Dominio público hidráulico

Constituyen el Dominio Público Hidráulico (art. 2 y ss. Texto Refundido de la Ley de Aguas):

a) Las aguas continentales, tanto las superficiales como las subterráneas renovables, con independencia del tiempo de renovación.

b) Los cauces de corrientes naturales, continuas o discontinuas: Es el terreno cubierto por las aguas en las máximas crecidas ordinarias. Se denominan riberas las fajas laterales de los cauces públicos situadas por encima del nivel de aguas bajas. 

c) Los lechos de los lagos y lagunas y los de los embalses superficiales en cauces públicos: Es el terreno cubierto por las aguas en su mayor nivel ordinario, en el caso de los embalses a consecuencia de las máximas crecidas ordinarias de los ríos que los alimentan.

d) Los acuíferos. Sin perjuicio de que el propietario del terreno pueda realizar cualquier obra que no tenga por finalidad la extracción o aprovechamiento del agua, ni perturbe su régimen ni deteriore su calidad. 

e) Las aguas procedentes de la desalación de agua de mar. 

Los terrenos públicos o privados que lindan con los cauces públicos (“márgenes”) o que se inundan por la crecida de las aguas, aunque no forman parte del dominio público hidráulico, están sujetos a una serie de limitaciones:

a) A una zona de servidumbre de cinco metros de anchura, para uso público (protección del ecosistema fluvial y del dominio público hidráulico; paso público peatonal; vigilancia, conservación y salvamento; varado y amarre de embarcaciones de forma ocasional y en caso de necesidad). Los propietarios pueden sembrar y plantar en esta zona especies no arbóreas, siempre que no deterioren el ecosistema fluvial o impidan el paso público.

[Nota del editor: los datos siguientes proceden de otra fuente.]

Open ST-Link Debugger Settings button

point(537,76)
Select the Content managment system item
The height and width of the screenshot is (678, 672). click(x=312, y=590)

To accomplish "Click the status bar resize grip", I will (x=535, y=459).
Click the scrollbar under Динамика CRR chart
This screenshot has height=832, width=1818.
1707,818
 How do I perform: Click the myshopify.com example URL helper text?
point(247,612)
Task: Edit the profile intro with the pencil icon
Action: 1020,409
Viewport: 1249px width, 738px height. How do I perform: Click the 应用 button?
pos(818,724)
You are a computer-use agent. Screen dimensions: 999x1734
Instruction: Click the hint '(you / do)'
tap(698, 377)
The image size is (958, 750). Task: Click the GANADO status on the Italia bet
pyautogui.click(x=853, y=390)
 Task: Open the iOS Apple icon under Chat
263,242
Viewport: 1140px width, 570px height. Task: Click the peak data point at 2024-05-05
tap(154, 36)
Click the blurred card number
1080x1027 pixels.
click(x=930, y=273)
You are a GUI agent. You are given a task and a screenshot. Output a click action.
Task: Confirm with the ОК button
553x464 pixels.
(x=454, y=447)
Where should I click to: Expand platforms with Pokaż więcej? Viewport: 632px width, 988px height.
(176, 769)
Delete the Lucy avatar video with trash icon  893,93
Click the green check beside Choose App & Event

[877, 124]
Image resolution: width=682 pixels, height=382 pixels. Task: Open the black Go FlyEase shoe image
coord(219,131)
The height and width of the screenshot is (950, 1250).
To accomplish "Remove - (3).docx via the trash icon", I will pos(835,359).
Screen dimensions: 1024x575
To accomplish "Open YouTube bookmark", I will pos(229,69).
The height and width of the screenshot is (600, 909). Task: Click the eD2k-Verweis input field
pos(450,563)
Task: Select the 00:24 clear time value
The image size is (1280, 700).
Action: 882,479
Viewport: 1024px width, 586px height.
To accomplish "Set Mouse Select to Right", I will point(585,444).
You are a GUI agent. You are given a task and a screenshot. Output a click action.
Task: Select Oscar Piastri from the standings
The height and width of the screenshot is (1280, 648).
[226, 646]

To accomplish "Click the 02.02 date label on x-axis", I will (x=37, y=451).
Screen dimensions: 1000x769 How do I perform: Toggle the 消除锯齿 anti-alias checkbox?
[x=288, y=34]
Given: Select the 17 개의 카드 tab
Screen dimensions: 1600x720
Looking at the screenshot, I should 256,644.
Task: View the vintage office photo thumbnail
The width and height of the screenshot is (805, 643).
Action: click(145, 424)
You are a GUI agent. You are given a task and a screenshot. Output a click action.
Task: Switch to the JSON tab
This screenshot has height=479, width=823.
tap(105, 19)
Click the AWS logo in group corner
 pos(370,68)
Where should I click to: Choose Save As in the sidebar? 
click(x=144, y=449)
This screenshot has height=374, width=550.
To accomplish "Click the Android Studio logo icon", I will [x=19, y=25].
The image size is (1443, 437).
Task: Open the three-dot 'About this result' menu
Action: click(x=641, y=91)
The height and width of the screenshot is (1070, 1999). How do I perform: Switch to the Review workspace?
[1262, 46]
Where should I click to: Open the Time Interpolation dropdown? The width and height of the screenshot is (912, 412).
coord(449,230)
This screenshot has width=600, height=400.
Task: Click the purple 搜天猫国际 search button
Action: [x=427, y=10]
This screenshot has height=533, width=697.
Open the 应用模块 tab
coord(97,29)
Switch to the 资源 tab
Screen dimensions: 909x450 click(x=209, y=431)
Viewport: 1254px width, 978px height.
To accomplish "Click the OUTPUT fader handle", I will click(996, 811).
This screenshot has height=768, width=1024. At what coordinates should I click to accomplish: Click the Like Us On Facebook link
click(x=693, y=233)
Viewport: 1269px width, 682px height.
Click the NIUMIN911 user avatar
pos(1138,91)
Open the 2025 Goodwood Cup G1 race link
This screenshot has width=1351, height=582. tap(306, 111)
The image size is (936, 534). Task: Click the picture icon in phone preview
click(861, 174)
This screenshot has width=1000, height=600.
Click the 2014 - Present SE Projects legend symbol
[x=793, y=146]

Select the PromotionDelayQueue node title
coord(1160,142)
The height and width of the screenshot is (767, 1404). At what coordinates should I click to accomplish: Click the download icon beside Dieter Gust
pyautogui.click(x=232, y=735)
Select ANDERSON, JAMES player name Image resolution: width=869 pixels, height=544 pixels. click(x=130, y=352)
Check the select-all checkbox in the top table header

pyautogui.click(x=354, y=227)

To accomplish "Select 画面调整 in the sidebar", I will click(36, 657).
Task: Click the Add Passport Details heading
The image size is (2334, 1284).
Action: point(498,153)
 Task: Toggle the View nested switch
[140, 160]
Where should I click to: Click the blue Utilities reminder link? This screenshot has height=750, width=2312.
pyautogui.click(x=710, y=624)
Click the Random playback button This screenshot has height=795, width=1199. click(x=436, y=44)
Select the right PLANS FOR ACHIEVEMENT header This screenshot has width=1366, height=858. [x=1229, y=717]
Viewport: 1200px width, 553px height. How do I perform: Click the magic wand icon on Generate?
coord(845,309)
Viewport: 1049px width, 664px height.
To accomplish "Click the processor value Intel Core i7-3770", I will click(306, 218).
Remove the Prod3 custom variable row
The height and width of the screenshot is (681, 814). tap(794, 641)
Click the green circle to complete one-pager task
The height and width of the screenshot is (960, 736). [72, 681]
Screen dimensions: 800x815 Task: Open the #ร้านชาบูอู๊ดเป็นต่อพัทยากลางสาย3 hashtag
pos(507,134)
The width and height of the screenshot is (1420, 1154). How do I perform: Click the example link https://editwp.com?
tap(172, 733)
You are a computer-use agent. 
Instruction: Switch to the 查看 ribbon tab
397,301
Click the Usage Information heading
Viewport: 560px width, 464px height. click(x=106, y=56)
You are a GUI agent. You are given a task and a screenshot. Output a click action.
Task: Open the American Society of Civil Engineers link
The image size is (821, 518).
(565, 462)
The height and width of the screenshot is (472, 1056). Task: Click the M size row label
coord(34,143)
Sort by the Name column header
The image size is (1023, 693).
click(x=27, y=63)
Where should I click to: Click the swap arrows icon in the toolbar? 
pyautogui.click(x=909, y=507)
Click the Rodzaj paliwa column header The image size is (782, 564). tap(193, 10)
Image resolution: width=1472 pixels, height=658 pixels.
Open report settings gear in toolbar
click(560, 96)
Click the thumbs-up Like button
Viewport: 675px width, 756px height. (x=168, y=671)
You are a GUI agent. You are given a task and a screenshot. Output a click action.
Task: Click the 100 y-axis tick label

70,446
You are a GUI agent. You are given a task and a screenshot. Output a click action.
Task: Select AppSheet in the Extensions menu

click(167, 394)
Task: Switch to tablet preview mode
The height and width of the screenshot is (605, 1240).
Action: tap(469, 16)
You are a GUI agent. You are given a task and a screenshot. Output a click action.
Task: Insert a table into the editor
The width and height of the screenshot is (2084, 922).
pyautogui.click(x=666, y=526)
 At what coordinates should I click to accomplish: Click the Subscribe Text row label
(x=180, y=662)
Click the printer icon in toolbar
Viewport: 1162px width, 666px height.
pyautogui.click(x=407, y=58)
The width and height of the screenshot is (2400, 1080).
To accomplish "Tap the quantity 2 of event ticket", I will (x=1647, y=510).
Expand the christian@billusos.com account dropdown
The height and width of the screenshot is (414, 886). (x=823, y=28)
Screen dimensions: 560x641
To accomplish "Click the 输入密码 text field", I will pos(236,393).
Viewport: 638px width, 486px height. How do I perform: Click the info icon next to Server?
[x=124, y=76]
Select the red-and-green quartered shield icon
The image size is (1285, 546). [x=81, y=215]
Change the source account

b) A una zona de policía de 100 metros de anchura en la que se condicionará el uso del suelo y las actividades que se desarrollen.

c) Las zonas inundables por avenidas extraordinarias (avenidas históricas, o con periodos de retorno de más de 500 años), que pueden extenderse mucho más de 100 metros,  pueden tener también limitaciones en su uso (construcción, urbanización, etc), con la finalidad de garantizar la seguridad de personas y bienes.

En cuanto a las zona húmedas, en las mismas se incluyen marismas, turberas o aguas rasas, ya sean permanentes o temporales, aguas remansadas o corrientes, o ya se trate de aguas dulces, salobres o salinas, naturales o artificiales. La legislación de aguas no las incluye expresamente entre los bienes de Dominio Público Hidráulico, pero se consideran de dominio público, si así lo son las aguas superficiales o subterráneas (ríos y acuíferos) que les dan origen. Aunque este es un tema controvertido.